*Goal of the exercise*
After finding "Where should I" in a line below, print that line and the rest of the lines exactly, leaving out all pictures.

(Stored items)
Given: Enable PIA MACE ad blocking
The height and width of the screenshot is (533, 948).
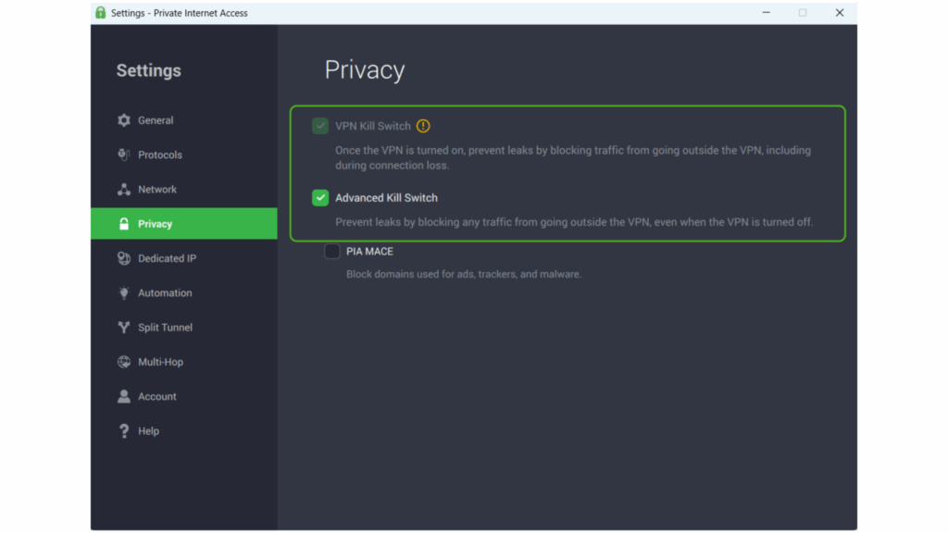Looking at the screenshot, I should (x=332, y=251).
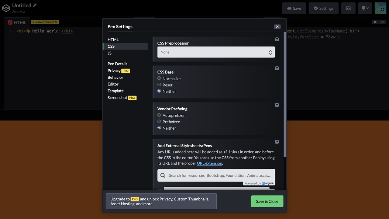The width and height of the screenshot is (389, 219).
Task: Open the change view layout icon
Action: [348, 8]
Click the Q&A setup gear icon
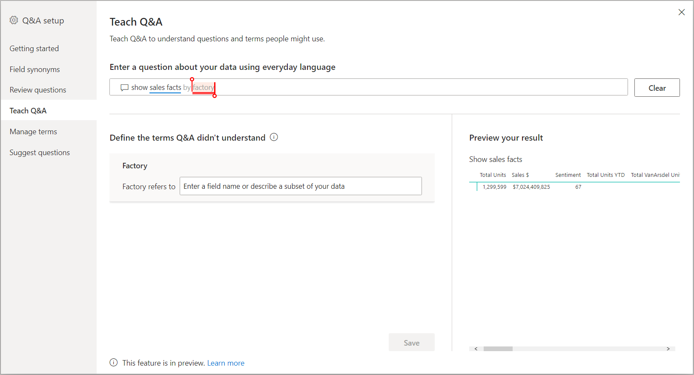Screen dimensions: 694x375 click(14, 20)
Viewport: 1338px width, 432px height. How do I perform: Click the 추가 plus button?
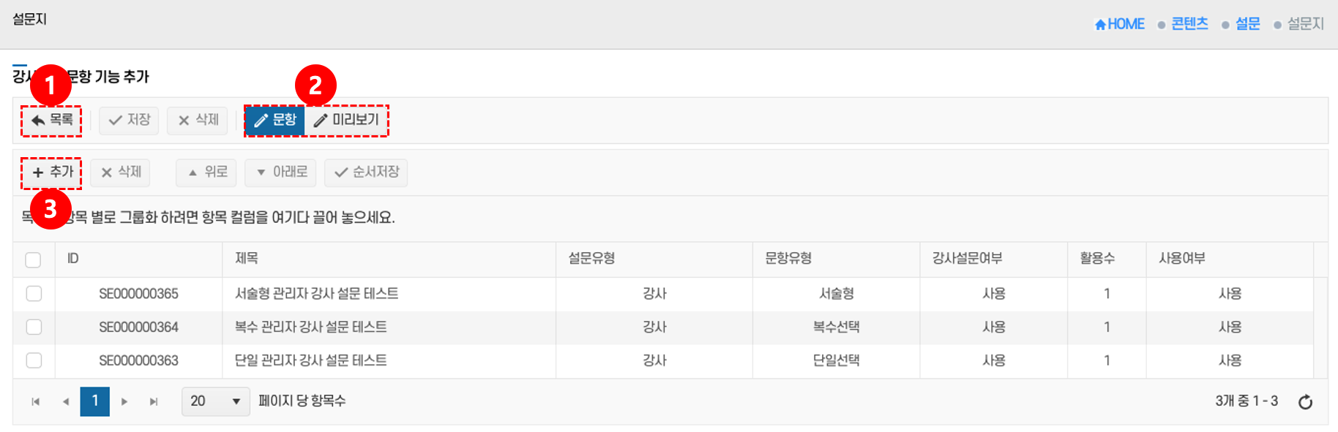52,173
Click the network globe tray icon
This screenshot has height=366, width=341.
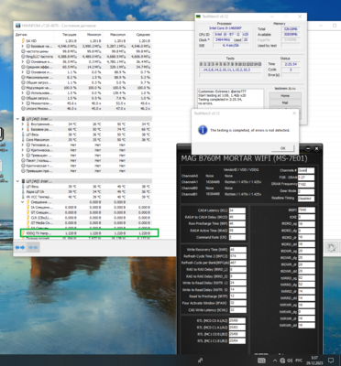[x=283, y=361]
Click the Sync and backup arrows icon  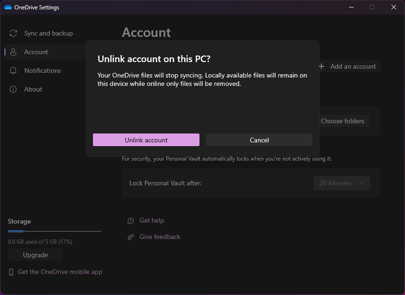pos(13,33)
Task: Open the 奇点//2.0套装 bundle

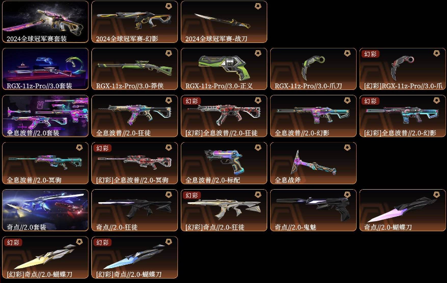Action: pos(45,210)
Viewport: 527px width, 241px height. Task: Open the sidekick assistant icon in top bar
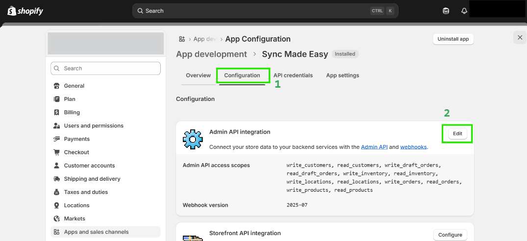[446, 11]
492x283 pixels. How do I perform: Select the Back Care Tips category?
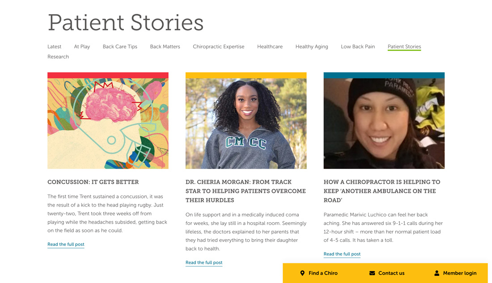point(119,46)
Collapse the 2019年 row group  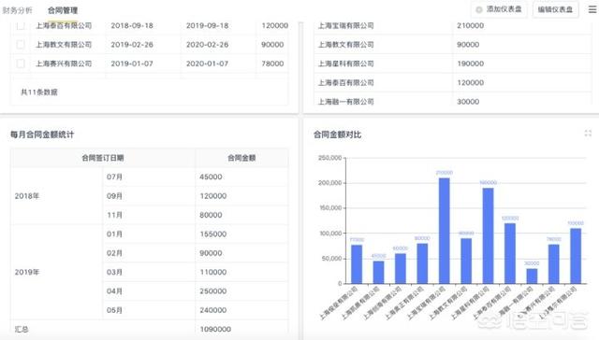(27, 272)
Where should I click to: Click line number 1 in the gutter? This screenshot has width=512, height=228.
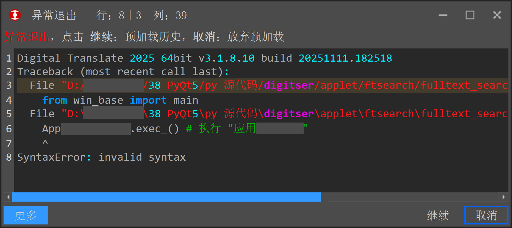[x=9, y=58]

*Response box*
Where should I click to: Click line number 1 in the gutter? This screenshot has width=512, height=228.
[x=9, y=58]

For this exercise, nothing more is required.